Fife Alexandra, Postier Andrea, Flood Andrew, Friedrichsdorf Stefan J
Children's Hospitals and Clinics of Minnesota, Minneapolis, Minnesota.
Scientific Investigator, Department of Pain Medicine, Palliative Care and Integrative Medicine, Children's Hospitals and Clinics of Minnesota, Minneapolis, Minnesota.
J Opioid Manag. 2016 May-Jun;12(2):123-30. doi: 10.5055/jom.2016.0324.
Methadone administration has increased in pediatric clinical settings. This review is an attempt to ascertain an equianalgesic dose ratio for methadone in the pediatric population using standard adult dose conversion guidelines.

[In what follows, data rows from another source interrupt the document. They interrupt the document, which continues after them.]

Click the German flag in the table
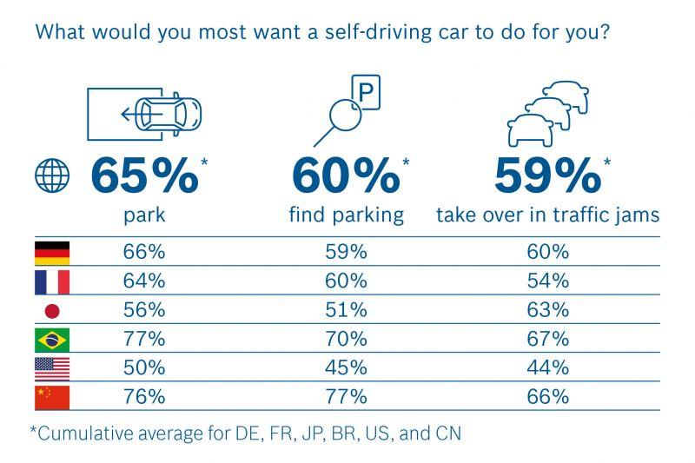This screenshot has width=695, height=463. [x=52, y=253]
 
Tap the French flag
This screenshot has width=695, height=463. [x=52, y=281]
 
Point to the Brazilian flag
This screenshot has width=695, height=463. [x=52, y=340]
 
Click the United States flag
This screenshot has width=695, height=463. [x=52, y=368]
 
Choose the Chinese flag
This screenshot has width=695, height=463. [x=52, y=398]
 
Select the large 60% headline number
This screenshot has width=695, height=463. [x=346, y=175]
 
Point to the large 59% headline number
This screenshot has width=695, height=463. [x=547, y=175]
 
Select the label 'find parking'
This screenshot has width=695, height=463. [x=346, y=215]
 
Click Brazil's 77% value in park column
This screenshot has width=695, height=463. [x=144, y=340]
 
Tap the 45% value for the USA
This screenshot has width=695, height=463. [x=346, y=368]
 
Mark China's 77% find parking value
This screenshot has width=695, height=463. [x=346, y=398]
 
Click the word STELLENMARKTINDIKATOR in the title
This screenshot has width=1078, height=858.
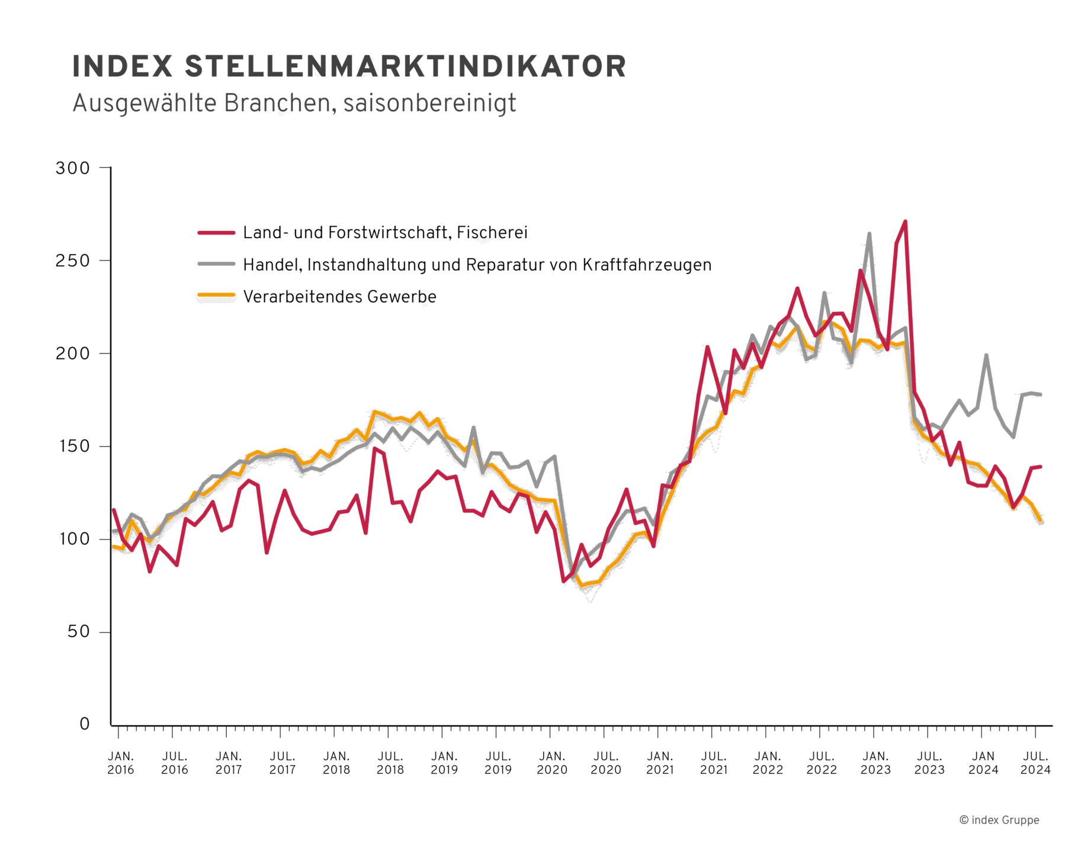405,66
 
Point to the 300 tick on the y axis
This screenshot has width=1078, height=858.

US tertiary children's hospital.
Hospitalized pediatric patients, 0-18 years of age.
A retrospective chart review was conducted for patients who were converted from their initial opioid therapy regimen (morphine, hydromorphone, and/or fentanyl) to methadone. The primary endpoint was whether or not a dose correction was needed for methadone in the 6 days following conversion using standard dose conversion charts for adults. Documented clinical signs of withdrawal, unrelieved pain, or oversedation were examined.
The majority (53.7 percent) of the 199 children were converted to methadone on intensive care units prior extubation or postextubation. The mean conversion ratio was 23.7 mg of oral morphine to 1 mg of oral methadone (median, 18.8 mg:1 mg, SD=25.7). Most patients experienced an adequate conversion (n=115, 57.8 percent), while 83 (41.7 percent) appeared undermedicated, and one child was oversedated. There were no associations found with conversion ratios for initial morphine dose, days to conversion, or effect of withdrawal of concomitant agents with potential for withdrawal.
Opioid conversion to methadone is commonly practiced at our institution; however, dosing was significantly lower compared to adult conversion ratios, and more than 40 percent of children were undermedicated. The majority of children in this study received opioids for sedation while intubated and ventilated; therefore, safe and efficacious pediatric methadone conversion rates remain unclear. Prospective studies are needed.
儿科临床环境中使用美沙酮的情况有所增加。本综述旨在尝试使用标准成人剂量转换指南确定儿科人群中美沙酮的等效镇痛剂量比。
美国三级儿童医院。
0至18岁的住院儿科患者。
对从初始阿片类药物治疗方案(吗啡、氢吗啡酮和/或芬太尼)转换为美沙酮的患者进行回顾性病历审查。主要终点是使用成人标准剂量转换图表,在转换后的6天内是否需要对美沙酮进行剂量校正。检查记录在案的戒断临床体征、未缓解的疼痛或过度镇静情况。
199名儿童中的大多数(53.7%)在重症监护病房拔管前或拔管后转换为美沙酮。平均转换比例为23.7毫克口服吗啡比1毫克口服美沙酮(中位数,18.8毫克:1毫克,标准差=25.7)。大多数患者转换适当(n=115,57.8%),而83名(41.7%)患者似乎用药不足,一名儿童出现过度镇静。初始吗啡剂量的转换比例、转换天数或伴随有戒断可能性的药物撤药效果之间未发现关联。
在我们机构,阿片类药物转换为美沙酮的做法很常见;然而,与成人转换比例相比,剂量明显较低,超过40%的儿童用药不足。本研究中的大多数儿童在插管和通气时接受阿片类药物镇静;因此,安全有效的儿科美沙酮转换率仍不清楚。需要进行前瞻性研究。